Они прошли за перегородку. Киборга уже отсоединили от стенда, и он лежал на каталке — безжизненный, неподвижный. Энрик взял его за руку, погладил холодные пальцы.
— Вот кого бы я хотел купить.
— Это исключено.
— Я знаю. Его свела с ума программа-разрушитель. Паразиты мозга. Можно призывать смерть, но нельзя нести ее самому. Если ты становишься мстителем, силы ночи вторгаются в твой разум, и ты уже не властен над собой. Фосфор — «светоносец»; не тьма, но свет. Ты пройдешь сквозь ад, чтобы возвратить свет людям, ты пройдешь сквозь смерть, чтобы обрести жизнь. Ты очистишься и снова встретишь Друга в себе самом и в душе своей, — Энрик повернулся к Хиллари. — Ни Церковь, ни я не виноваты в том, что он стрелял в тебя.
— Я знаю.
— Тогда прости его. Пусть это останется в прошлом.
Ждать пришлось недолго. Как только Фанк был подключен, трое опять сели в кресла и надели шлемы. Конечно, участие Энрика не было обязательным, ему хватило бы и записи результатов, но лучше с ним не связываться, пусть смотрит все подряд, все равно он ничего не понимает в зондировании, зато потом не будет никаких претензий.
Зонд шел ровно, цвета и картины сменялись спокойно, отметки прописаны четким шрифтом — значит, память очень устойчивая.

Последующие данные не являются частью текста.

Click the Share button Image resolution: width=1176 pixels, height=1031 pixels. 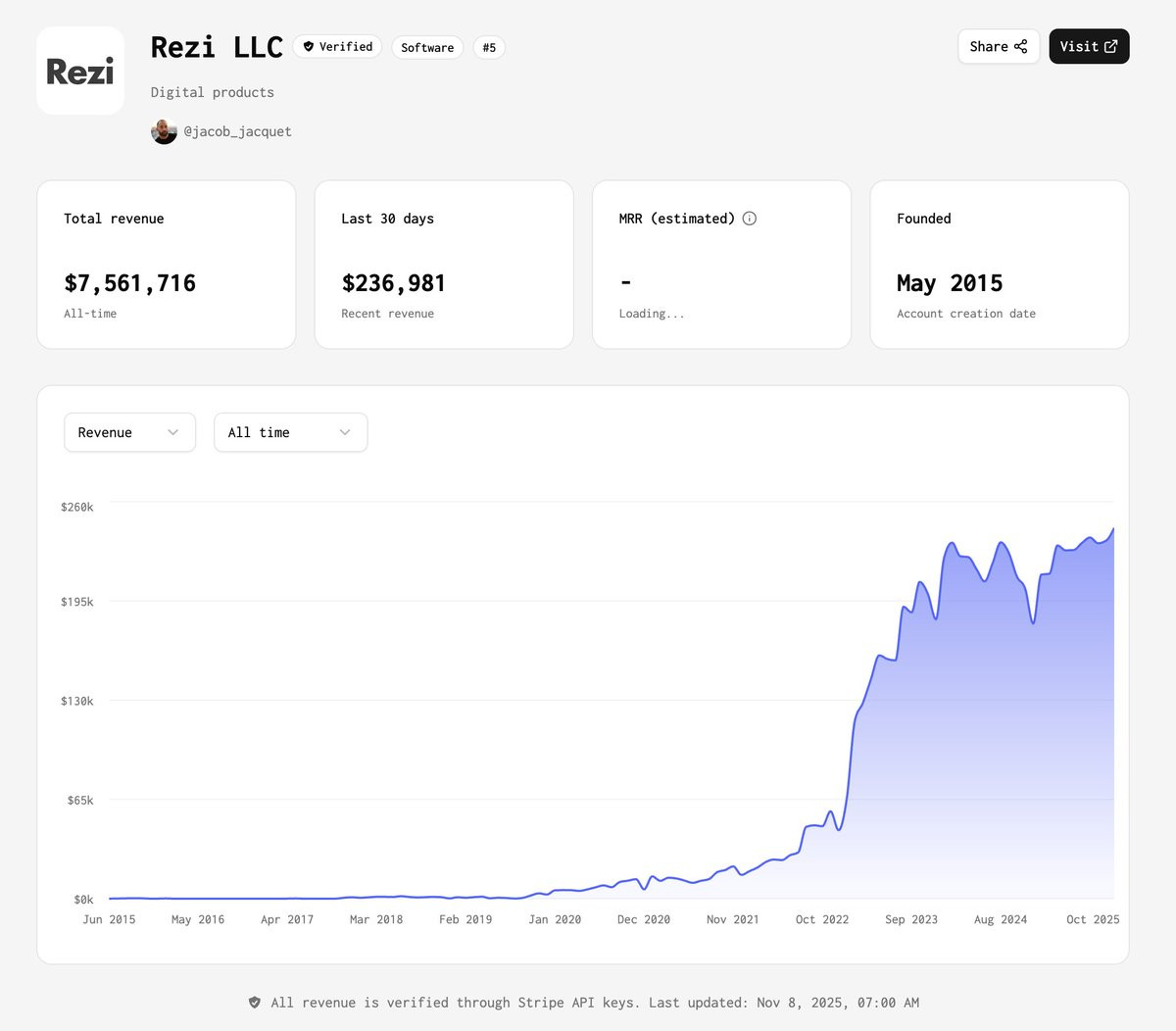click(999, 46)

Хиллари с нарастающим волнением заметил, что даты уложены сплошной строкой, без перебоев и вставок, последовательно — выходит, Фанк ведет их в некий закрытый, запретный сектор, который он хранил, обставив шифрами, и к которому сам никогда не обращался. Скорее, скопировал ссылки на него в другой блок.

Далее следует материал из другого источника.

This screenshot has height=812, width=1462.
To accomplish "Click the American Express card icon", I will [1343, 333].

Время бежало вспять, Фанк уверенно шел к тайне, запертой в его мозгу, а Хиллари ощущал, как учащается пульс: таймер показал «17 октября 235 года» — время за две недели до смерти Хлипа.

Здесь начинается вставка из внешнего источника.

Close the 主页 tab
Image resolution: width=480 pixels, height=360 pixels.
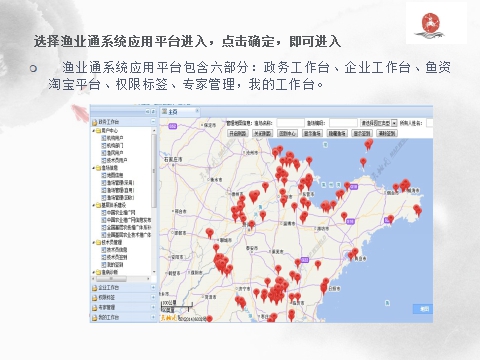coord(197,111)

Картина открылась, качнулась, и они шагнули за порог небольшой комнаты без мебели.
Навстречу им вышел, как из небытия, невысокий, худой парень с тусклым взглядом из-под нечесаных и немытых волос, в широкой бледно-зеленой рваной рубахе, сползающей с плеч, с запавшими глазами и скорбной складкой у рта. Хлип.
— Проходите сюда, — позвал он их с той стороны реки, — садитесь.
Он устало опустился на пол, скрестил ноги, рубашка обнажила грудь: ключицы выпирали арками над темными впадинами.
— Слушайте внимательно, — голос его был монотонным и бесцветным, с едва заметным хрипом, — запомните навсегда, пока вы живы, навсегда. Вы можете доверить эту информацию только достойному человеку, когда будете полностью уверены, что никто не воспользуется ею в корыстных целях и не исказит, не извратит ее, а донесет правду до людей. Я запрещаю говорить об этом с моими родственниками, любыми представителями звукозаписывающих фирм и любыми другими людьми, не способными правильно использовать эту информацию. Передать ее можно только влиятельным общественным деятелям, известным своей честностью и принципиальностью. Это обязательное условие; если появится риск, что записи попадут в ненадежные руки, — я приказываю стереть их начисто! Лучше пусть все исчезнет и растворится, как дым, чем если меня еще раз вываляют в дерьме. Лучше пусть останется красивая легенда, чем пошлое шоу, зубоскальство и ржач. Я продался с потрохами, но пусть они не думают, что я по их дебильным подсказкам буду и дальше веселить скотов в этом сортире, в который они превратили мир. Я продал им голос, тело, жизнь, но они захотели, чтобы я продал душу. А храть на всех! Душа не продается!